The Term Facility requires repayments of at least $27,675 each quarter beginning in the first quarter of 2024 to the fourth quarter 2025; and then repayments of at least $36,900 each quarter from the first quarter 2026 to the third quarter 2026

On October 13, 2023, the Company amended and restated its existing credit agreement with its syndicate of lenders, which provides a revolving Credit Facility and $369,000 Term Facility.

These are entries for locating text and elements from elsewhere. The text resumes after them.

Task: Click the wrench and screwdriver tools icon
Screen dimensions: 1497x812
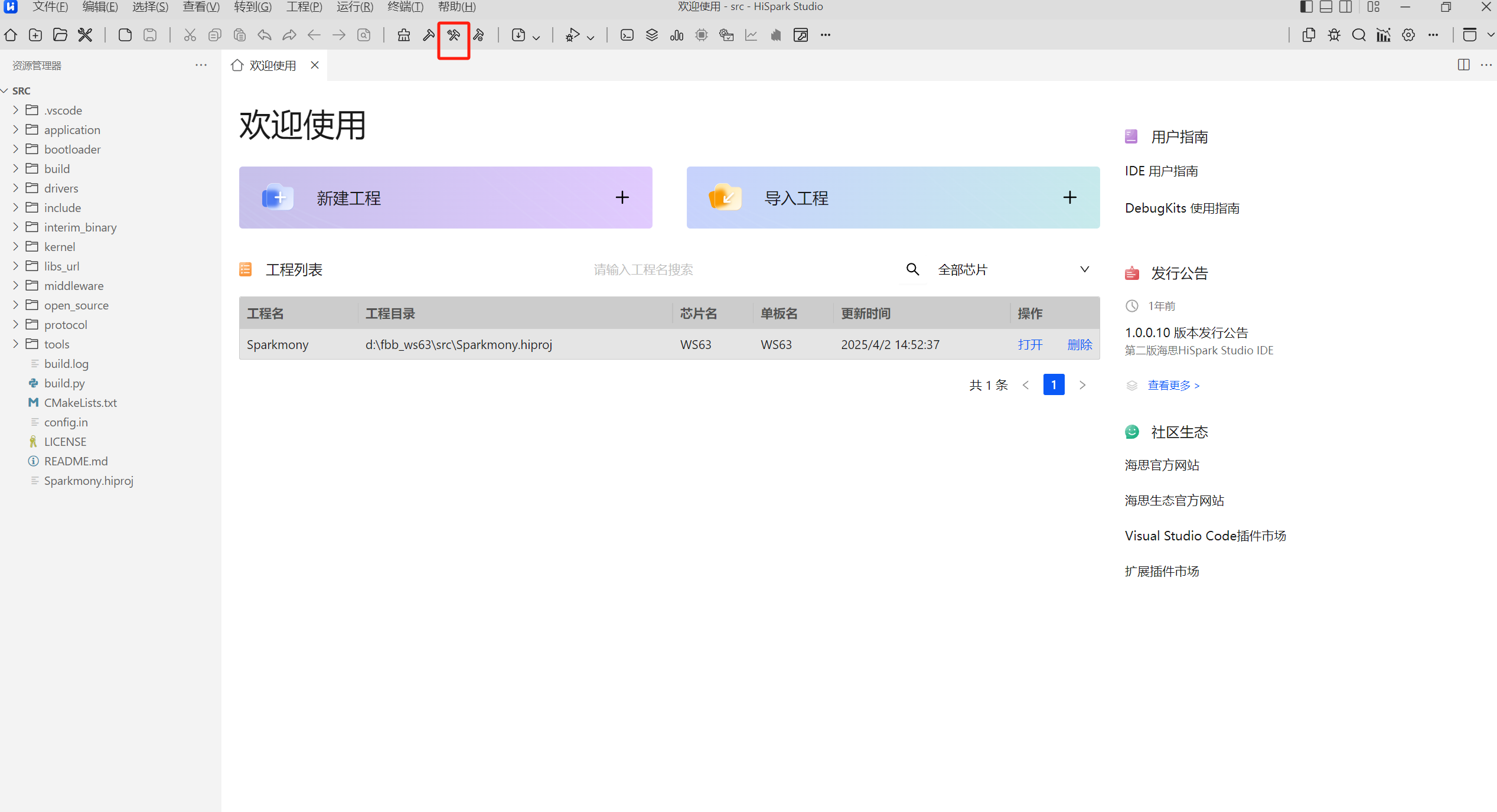Action: (85, 35)
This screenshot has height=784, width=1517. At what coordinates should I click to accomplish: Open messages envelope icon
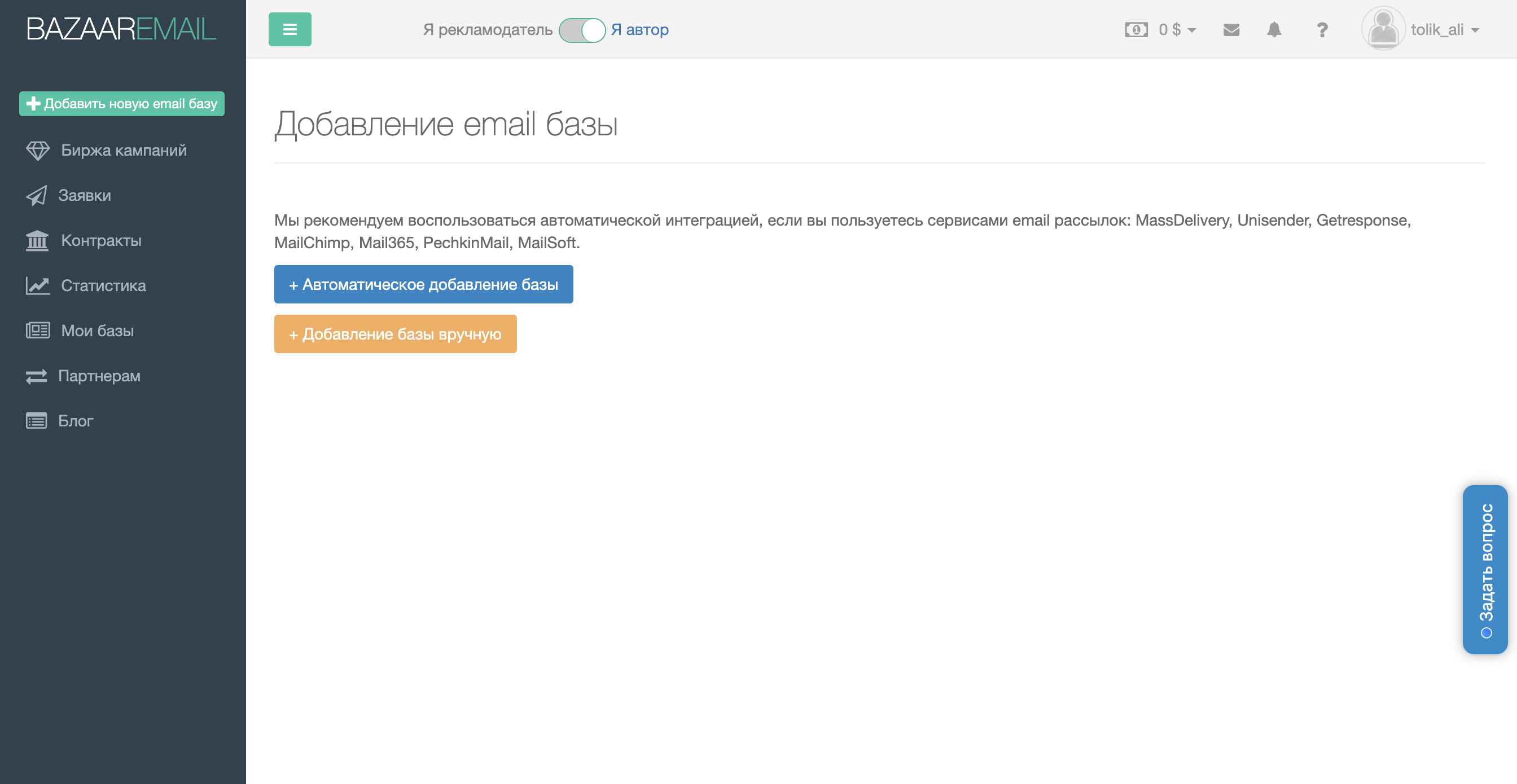pos(1231,29)
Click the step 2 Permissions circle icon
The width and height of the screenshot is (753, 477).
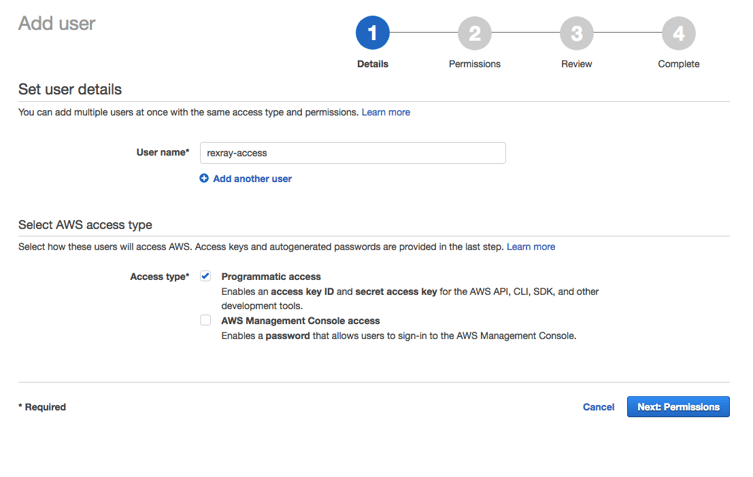tap(474, 33)
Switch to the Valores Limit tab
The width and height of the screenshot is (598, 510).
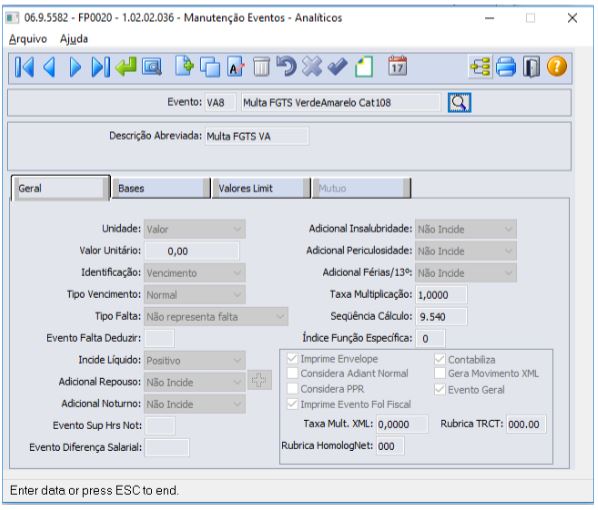tap(261, 188)
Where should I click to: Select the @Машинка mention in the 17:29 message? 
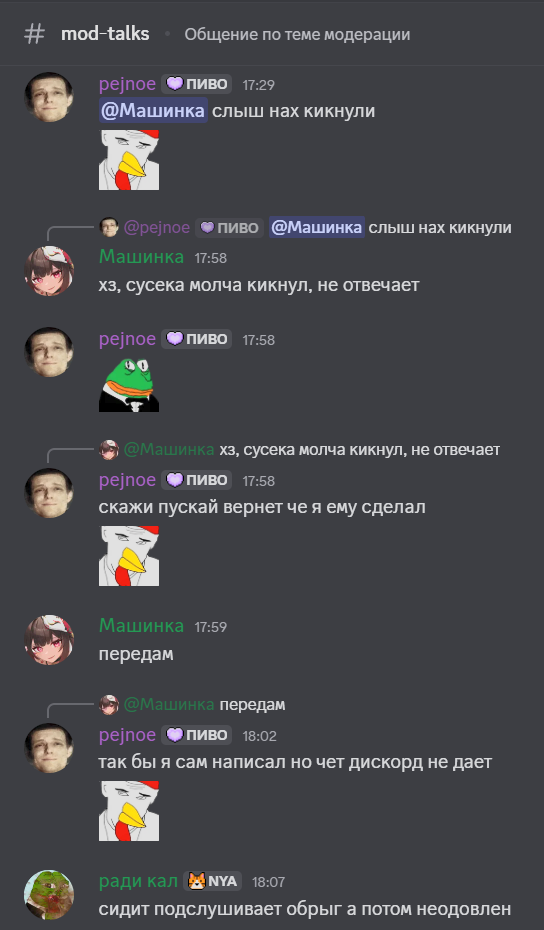coord(153,111)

The amendments include an extension to the maturity date of the now $775,000 Credit Facility to the earlier of (i) the date that is six months prior to the earliest maturity of any future Senior Notes, and (ii) October 13, 2026. The amended and restated Credit Facility includes a reduction of the facility of $75,000 by the end of the second quarter of 2025. The final size of the amended and restated Credit Facility will then be $700,000.

The Credit Facility has the following financial covenant requirements, whereby Consolidated EBITDA and Interest expense are determined on a trailing twelve-month basis:

• A Consolidated Net Debt (defined below) to Consolidated EBITDA ratio as at the end of each fiscal quarter shall not exceed 4.00:1.00, provided that in any fiscal quarter in which material acquisition is completed, the Consolidated Net Debt to Consolidated EBITDA ratio as at the end of such fiscal quarter and the next fiscal quarter shall not exceed 4.50:1.00 and 4.00:1.00 for each fiscal quarter thereafter.

• The Consolidated EBITDA to Consolidated Interest expense as at the end of each fiscal quarter shall not be less than 2.50:1.00.

• The Consolidated Net Senior Debt (defined below) to Consolidated EBITDA ratio shall not exceed 2.50:1.00, provided that in any fiscal quarter in which a material acquisition is completed, the Consolidated Net Senior Debt to Consolidated EBITDA ratio as at the end of such fiscal quarter and the next fiscal quarter shall not exceed 3.00:1.00 and 2.50:1.00 for each fiscal quarter thereafter.